I've been considering how sports with binary outcomes might be modelled e.g. the probability of a tennis player winning a point on serve.

In text books the usual Bayesian approach uses the beta-binomial. The updating rule is equivalent to starting with some pseudo observations for successes and failures and adding on new successes and failures as they occur, from which you calculate your new probability of winning that particular point.

I've read an alternative is the binomial logistic-normal where the log of the odds (logit) approaches a normal distribution. What would my Bayesian updating rule be here for each new success or fail?
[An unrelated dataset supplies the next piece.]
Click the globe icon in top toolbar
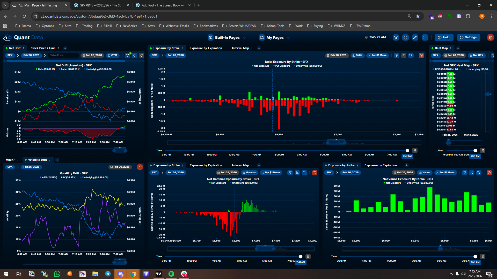 click(x=405, y=37)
I assume the odds get multiplied by a different factor each point (adding to the logit)?

I don't yet have the ability in statistics to understand GLMs or GLMMs properly but I'm still curious to know the updating rule as I could plot graphs for p and the logit, calculate moments, and get some intuition for how it compares to Beta-Binomal as n gets bigger.
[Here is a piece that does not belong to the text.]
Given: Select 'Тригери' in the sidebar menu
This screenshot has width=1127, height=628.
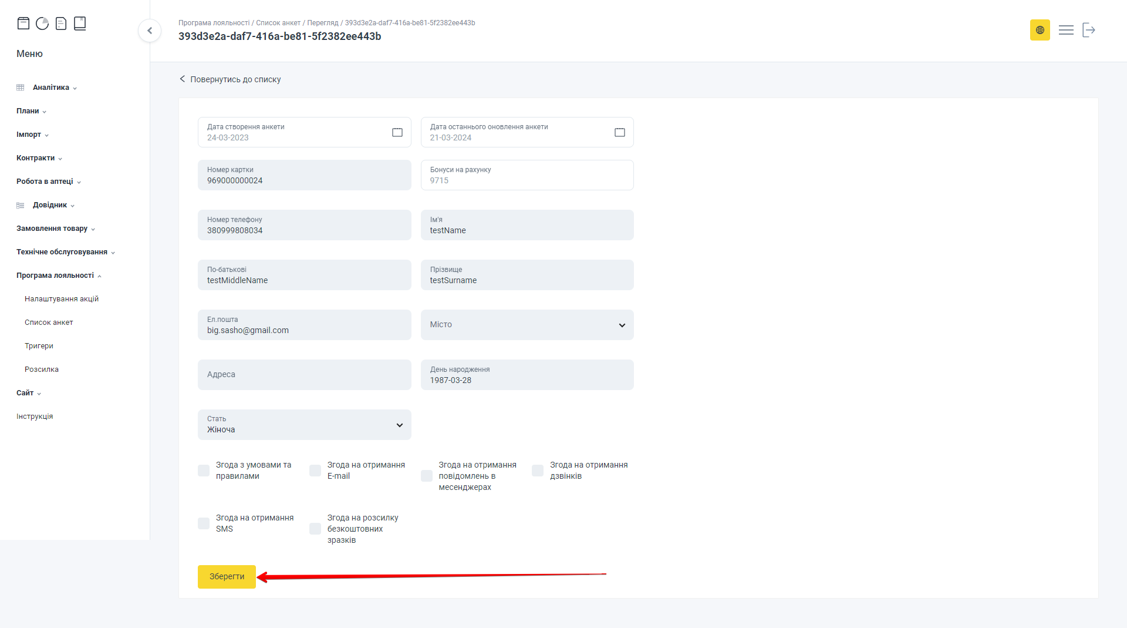Looking at the screenshot, I should click(x=39, y=346).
On page 164 of 'The Mathematics of tennis' http://www.strategicgames.com.au/book.pdf the authors use an updating rule which is the following:

"For player i the proportion of initial serving statistics $X_i$ is combined with actual serving statistics $Y_i$ to give updated serving statistics $Z_i$ at any point within the match."

"n represents the total number of points played and c is a constant."

$Z_i = e^{\!-n/c}X_i + (1−e^{\!-n/c} )Y_i$

Is this binomial logistic-normal or something different? (I emailed the one contactable author but he never got back to me.)